潰瘍性結腸炎（ulcerative colitis， UC），是一種臨床多發的特發性炎性腸病，好發于直腸和乙狀結腸的黏膜及黏膜下層，也可累及整段結腸[1-2]。除腹瀉、黏液膿血便及腹痛等主要癥狀外，還可伴有腹脹、惡心嘔吐、發熱、營養不良等癥狀，病情輕重不一，病程遷延反復。現代醫學認為，其發病機制可能是環境、遺傳、感染、腸道微生態及免疫因素相互作用所致[3]。由于其發病機制尚不明確，故無特效治療方案，臨床普遍采取保護腸黏膜、抗炎、清除致病源等對癥治療[4]。芪連結腸寧由黃芪、人參、炒白術、黃連、甘草等12味藥組成，實驗研究顯示其具有促進腸黏膜修復、健脾止瀉之功，臨床療效顯著[5-6]。本研究旨在探討芪連結腸寧對潰瘍結腸炎模型大鼠結腸組織中Toll樣受體-4（Toll like receptor-4， TLR-4）、核轉錄因子-κB（nuclear factor-κB， NF-κB）、髓樣分化因子88（myeloid differentiation factor 88， MyD88）蛋白表達及血清中相關炎癥因子的影響，以期為芪連結腸寧治療UC提供更深層次的科學依據。

1 材料與方法

1.1 ?動物

健康雄性SD大鼠48只，體質量（160±15） g，

2個月齡，購自湖南斯萊克景達實驗動物中心，實驗動物許可證號：SCXK（湘）2019-0004。飼養于湖南中醫藥大學動物實驗中心，光照時間12 h/d，室溫（25±3） ℃，相對濕度65%，噪音≤60 dB，適應性喂養1周后開始造模。所有關于實驗動物的操作均符合湖南中醫藥大學實驗動物倫理委員會規定，倫理審批號：2021-0088。

1.2 ?藥物

芪連結腸寧組成：黃芪15 g，人參15 g，炒白術15 g，陳皮10 g，黃連10 g，干姜6 g，蒲黃10 g，蒲公英15 g，敗醬草15 g，椿皮10 g，木香10 g，白芍15 g，甘草5 g。所有中藥材均購于湖南省中醫藥研究院附屬醫院中藥房，藥物浸泡于蒸餾水中40 min，第1煎大火煮沸后，文火煎煮30 min;第2煎大火煮沸后，文火煎煮20 min，將2次煎煮湯藥混合濃縮制成含生藥1.27 g/mL的藥液，4 ℃冰箱內保存，使用前預熱。
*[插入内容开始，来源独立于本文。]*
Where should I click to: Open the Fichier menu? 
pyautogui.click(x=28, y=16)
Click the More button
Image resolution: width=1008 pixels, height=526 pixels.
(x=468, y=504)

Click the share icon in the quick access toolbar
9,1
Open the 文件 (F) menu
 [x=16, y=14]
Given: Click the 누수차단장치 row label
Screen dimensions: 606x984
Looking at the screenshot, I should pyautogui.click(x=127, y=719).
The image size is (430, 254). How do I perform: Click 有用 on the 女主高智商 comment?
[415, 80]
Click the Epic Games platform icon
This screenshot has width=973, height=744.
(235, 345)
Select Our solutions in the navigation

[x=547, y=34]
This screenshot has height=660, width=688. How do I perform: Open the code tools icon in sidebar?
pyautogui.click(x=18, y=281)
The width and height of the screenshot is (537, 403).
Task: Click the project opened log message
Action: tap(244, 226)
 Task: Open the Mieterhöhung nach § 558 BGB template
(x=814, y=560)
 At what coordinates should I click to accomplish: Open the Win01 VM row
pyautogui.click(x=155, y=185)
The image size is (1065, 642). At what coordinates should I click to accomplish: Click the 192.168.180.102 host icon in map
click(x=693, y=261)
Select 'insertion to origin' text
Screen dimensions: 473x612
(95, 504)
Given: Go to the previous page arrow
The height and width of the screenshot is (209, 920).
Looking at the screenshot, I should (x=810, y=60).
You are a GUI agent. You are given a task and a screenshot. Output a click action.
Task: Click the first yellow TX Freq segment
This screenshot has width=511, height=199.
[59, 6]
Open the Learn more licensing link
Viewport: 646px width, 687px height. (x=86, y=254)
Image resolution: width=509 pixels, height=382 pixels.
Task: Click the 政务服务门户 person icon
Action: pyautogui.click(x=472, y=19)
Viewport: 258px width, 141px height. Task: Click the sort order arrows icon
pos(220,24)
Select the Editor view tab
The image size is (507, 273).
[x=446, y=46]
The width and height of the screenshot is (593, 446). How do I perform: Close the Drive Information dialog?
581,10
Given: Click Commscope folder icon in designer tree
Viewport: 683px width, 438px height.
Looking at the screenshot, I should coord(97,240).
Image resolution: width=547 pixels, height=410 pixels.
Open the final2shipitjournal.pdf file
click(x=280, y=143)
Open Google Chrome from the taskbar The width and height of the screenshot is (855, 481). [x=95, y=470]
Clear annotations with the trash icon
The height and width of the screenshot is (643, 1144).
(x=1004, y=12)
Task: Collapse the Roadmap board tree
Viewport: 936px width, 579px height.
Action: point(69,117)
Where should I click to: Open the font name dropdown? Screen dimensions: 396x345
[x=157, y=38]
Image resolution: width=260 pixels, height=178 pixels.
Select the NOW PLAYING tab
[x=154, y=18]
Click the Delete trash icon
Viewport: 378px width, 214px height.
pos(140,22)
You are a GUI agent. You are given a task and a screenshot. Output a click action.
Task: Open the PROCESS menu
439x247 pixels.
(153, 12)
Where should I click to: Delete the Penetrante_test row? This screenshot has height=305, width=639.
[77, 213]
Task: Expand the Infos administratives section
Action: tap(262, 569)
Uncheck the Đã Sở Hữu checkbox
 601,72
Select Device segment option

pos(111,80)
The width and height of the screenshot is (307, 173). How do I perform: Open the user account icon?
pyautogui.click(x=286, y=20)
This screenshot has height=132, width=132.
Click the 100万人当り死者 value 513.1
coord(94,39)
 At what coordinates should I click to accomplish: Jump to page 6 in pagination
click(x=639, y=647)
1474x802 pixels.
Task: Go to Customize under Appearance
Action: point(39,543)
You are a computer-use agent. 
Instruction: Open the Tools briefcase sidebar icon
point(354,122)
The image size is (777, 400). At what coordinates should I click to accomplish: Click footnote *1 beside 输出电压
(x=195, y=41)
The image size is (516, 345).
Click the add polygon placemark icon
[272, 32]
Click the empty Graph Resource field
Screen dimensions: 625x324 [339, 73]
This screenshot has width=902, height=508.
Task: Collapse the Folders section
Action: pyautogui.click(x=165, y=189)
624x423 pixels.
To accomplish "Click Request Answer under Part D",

水楊酸柳氮磺胺吡啶（salicylazosulfapyridine， SASP），購自上海福達制藥有限公司（批號：22210903），用雙蒸水將濃度配成50 mg/mL的藥液，放入4 ℃冰箱內保存備用。

1.3 ?主要試劑與儀器

葡聚糖硫酸鈉（dextran sulfate sodium， DSS，美國MP生物醫學公司，批號：S0849），水合氯醛（上海山浦化工有限公司，批號：20210489）;β-actin（北京博奧森生物技術有限公司，批號：AH11297476）;HRP-羊抗兔IgG、TLR4抗體、BCA蛋白濃度測定試劑盒、特超敏增強型化學發光液均購自武漢博士德生物工程有限公司（批號分別為BST15H08A27H69、BST20315348、16H18B51、14E22B43）;MyD88抗體（英國Abcam公司，批號：ab2058）;NF-κB p56抗體（美國CST公司，批號：4612T3）;伊紅染液、蘇木素染液均購自武漢塞維爾生物科技有限公司（批號分別為ZH201285、ZH209148）;白細胞介素-1β（interleukin-1β， IL-1β）、白細胞介素-2（interleukin-2， IL-2）、白細胞介素-6（interleukin-6， IL-6）、白細胞介素-8（interleukin-8， IL-8）、腫瘤壞死因子-α（tumor necrosis factor-α， TNF-α）ELISA試劑盒均購自美國R&D Systems公司（批號分別為R20210497、R20210512、R20210751、R20211101、R20210914）。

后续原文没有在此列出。